Custom models¶
The custom models of watsonx.ai client might differ depending on the product offering. Go to your product section to see the steps for model deployment.
IBM watsonx.ai for IBM Cloud¶
This section shows how to create task credentials, store and deploy a model, and use the ModelInference module with the created deployment on IBM watsonx.ai for IBM Cloud.
Initialize an APIClient object¶
Initialize an APIClient
object if needed. For more details about supported APIClient
initialization, see Setup.
from ibm_watsonx_ai import APIClient
client = APIClient(credentials)
client.set.default_project(project_id=project_id)
# or client.set.default_space(space_id=space_id)
Add Task Credentials¶
Warning
If not already added, Task Credentials are required on IBM watsonx.ai for IBM Cloud to make a deployment.

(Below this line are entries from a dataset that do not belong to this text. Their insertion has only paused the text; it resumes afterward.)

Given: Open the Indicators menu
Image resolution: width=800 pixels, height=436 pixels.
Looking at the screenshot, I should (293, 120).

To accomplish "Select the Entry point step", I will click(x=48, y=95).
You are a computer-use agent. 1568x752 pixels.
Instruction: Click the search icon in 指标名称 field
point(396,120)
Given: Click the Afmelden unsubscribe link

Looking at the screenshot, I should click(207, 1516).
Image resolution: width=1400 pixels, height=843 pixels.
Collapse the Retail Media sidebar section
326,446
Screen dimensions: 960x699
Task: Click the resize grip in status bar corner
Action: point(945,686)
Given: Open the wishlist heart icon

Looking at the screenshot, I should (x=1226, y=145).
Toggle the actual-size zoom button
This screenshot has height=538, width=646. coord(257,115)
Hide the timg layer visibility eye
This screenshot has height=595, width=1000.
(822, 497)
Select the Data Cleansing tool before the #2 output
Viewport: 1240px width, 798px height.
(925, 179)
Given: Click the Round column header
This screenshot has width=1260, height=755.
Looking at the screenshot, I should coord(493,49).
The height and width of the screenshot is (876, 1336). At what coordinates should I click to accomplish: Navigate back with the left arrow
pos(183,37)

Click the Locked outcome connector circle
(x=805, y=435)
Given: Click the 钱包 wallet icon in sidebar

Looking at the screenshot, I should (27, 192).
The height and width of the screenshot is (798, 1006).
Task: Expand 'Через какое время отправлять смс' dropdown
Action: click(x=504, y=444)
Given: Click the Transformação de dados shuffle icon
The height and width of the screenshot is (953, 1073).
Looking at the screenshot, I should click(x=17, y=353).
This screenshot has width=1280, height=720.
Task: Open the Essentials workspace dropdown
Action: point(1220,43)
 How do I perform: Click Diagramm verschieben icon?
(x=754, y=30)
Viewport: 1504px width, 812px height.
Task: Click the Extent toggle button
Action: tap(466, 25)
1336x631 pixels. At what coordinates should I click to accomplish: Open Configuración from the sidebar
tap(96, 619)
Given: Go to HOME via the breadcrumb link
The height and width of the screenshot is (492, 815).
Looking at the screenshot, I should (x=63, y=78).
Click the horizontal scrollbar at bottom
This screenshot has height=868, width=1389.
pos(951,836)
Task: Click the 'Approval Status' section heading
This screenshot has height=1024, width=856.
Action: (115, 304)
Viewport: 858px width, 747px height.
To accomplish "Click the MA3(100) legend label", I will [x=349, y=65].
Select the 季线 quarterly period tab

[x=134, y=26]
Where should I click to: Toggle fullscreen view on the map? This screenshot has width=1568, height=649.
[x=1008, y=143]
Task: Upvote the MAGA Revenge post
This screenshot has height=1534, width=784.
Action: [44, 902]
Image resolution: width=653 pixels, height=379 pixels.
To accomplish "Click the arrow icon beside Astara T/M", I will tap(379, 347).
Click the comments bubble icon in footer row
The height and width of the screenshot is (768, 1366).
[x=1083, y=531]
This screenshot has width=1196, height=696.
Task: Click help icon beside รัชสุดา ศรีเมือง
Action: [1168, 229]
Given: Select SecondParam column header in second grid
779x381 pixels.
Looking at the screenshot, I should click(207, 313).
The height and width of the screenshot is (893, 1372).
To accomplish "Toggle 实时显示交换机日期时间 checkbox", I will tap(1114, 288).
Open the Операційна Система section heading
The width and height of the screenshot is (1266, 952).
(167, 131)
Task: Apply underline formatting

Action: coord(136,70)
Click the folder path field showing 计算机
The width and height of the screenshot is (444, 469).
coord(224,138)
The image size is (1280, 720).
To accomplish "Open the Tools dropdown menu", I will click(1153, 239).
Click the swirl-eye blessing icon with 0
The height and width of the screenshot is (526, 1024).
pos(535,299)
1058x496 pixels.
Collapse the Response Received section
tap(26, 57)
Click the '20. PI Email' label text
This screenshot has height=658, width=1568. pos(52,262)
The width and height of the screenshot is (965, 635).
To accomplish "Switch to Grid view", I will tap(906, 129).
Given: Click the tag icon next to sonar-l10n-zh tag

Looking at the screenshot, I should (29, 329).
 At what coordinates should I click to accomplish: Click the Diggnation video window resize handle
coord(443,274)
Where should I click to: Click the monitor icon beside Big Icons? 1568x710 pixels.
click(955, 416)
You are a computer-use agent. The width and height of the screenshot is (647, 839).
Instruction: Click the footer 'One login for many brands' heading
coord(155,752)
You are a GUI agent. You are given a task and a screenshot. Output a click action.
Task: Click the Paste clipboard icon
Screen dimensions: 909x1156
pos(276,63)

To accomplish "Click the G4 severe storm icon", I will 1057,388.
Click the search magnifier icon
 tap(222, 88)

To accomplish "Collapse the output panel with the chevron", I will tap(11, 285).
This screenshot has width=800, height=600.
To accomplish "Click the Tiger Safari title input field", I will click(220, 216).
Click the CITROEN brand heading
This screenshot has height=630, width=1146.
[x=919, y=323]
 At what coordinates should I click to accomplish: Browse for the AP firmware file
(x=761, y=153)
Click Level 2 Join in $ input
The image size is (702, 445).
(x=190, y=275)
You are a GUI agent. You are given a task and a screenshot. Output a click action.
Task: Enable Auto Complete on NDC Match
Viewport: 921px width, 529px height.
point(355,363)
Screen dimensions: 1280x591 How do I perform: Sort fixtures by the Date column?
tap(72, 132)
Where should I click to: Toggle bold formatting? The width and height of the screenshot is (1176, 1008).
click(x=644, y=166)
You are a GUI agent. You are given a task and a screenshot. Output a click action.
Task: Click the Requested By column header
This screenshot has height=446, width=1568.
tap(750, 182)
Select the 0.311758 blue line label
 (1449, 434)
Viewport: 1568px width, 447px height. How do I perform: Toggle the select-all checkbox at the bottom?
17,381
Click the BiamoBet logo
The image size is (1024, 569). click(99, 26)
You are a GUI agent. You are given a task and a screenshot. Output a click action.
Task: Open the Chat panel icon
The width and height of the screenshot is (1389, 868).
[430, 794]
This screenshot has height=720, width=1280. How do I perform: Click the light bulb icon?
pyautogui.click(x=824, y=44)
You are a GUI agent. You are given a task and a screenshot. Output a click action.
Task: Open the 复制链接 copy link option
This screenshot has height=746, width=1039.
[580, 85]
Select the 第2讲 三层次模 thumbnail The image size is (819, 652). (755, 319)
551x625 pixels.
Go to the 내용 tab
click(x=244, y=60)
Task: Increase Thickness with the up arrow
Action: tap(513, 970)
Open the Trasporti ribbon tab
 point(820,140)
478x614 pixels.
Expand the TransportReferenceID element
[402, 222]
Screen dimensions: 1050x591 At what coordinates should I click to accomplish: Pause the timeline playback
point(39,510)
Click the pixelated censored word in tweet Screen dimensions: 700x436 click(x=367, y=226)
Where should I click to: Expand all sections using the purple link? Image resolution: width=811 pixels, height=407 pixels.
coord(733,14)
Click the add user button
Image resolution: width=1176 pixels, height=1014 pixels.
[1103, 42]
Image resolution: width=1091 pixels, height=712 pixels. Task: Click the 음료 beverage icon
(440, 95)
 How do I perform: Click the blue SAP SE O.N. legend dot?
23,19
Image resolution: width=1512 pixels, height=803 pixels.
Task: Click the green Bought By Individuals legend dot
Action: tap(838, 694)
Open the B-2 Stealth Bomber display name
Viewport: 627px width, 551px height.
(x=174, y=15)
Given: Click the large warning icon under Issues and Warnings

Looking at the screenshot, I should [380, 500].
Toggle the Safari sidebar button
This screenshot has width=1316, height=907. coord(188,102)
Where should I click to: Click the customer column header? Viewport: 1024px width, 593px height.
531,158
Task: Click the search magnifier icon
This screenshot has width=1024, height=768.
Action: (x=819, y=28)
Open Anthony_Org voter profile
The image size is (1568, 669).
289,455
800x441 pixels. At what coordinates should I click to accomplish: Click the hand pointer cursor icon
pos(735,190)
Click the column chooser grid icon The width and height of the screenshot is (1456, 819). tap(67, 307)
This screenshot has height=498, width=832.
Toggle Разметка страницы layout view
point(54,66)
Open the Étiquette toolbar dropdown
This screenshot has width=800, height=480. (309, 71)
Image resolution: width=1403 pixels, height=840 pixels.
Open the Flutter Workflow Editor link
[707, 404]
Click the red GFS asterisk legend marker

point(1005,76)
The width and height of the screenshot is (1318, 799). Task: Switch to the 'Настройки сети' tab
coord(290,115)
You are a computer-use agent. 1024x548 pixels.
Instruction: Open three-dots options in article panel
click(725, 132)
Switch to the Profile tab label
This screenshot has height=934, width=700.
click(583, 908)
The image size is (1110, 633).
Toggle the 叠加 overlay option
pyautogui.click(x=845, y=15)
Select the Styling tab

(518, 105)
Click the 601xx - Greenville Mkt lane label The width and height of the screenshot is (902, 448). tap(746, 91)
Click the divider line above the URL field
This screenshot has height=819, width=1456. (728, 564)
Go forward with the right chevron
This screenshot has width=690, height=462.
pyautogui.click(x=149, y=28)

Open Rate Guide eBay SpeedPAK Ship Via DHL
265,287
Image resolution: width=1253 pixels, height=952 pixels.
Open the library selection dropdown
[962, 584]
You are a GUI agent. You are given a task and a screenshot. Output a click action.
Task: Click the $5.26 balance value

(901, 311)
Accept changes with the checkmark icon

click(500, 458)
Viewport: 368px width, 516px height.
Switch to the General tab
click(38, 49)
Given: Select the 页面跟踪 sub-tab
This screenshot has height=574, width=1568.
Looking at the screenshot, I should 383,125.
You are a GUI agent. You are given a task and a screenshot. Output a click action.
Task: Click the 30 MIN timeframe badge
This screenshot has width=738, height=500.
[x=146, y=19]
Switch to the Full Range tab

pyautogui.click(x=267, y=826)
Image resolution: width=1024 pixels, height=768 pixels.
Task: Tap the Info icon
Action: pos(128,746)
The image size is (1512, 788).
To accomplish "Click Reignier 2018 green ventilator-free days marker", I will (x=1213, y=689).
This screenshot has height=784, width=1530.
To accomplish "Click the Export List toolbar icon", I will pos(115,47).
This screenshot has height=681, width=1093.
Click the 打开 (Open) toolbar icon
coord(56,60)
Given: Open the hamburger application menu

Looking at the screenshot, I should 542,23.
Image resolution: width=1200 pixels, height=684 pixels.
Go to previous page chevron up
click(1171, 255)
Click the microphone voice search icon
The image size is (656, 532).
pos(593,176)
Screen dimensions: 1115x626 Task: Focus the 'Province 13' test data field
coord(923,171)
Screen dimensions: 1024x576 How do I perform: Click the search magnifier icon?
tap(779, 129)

With task credentials, you can deploy a custom foundation model and avoid token expiration issues. For more details, see Adding task credentials.
To list available task credentials, use the list
method:
client.task_credentials.list()
If the list is empty, you can create new task credentials with the store
method:
client.task_credentials.store()
To get the status of available task credentials, use the get_details
method:
client.task_credentials.get_details()
Store the model in the service repository¶
To store a model as an asset in the repo, you must first create proper metadata
.
For Cloud, you need to have an active connection to Cloud Object Storage. To see how to create a COS connection, refer to Connection Asset.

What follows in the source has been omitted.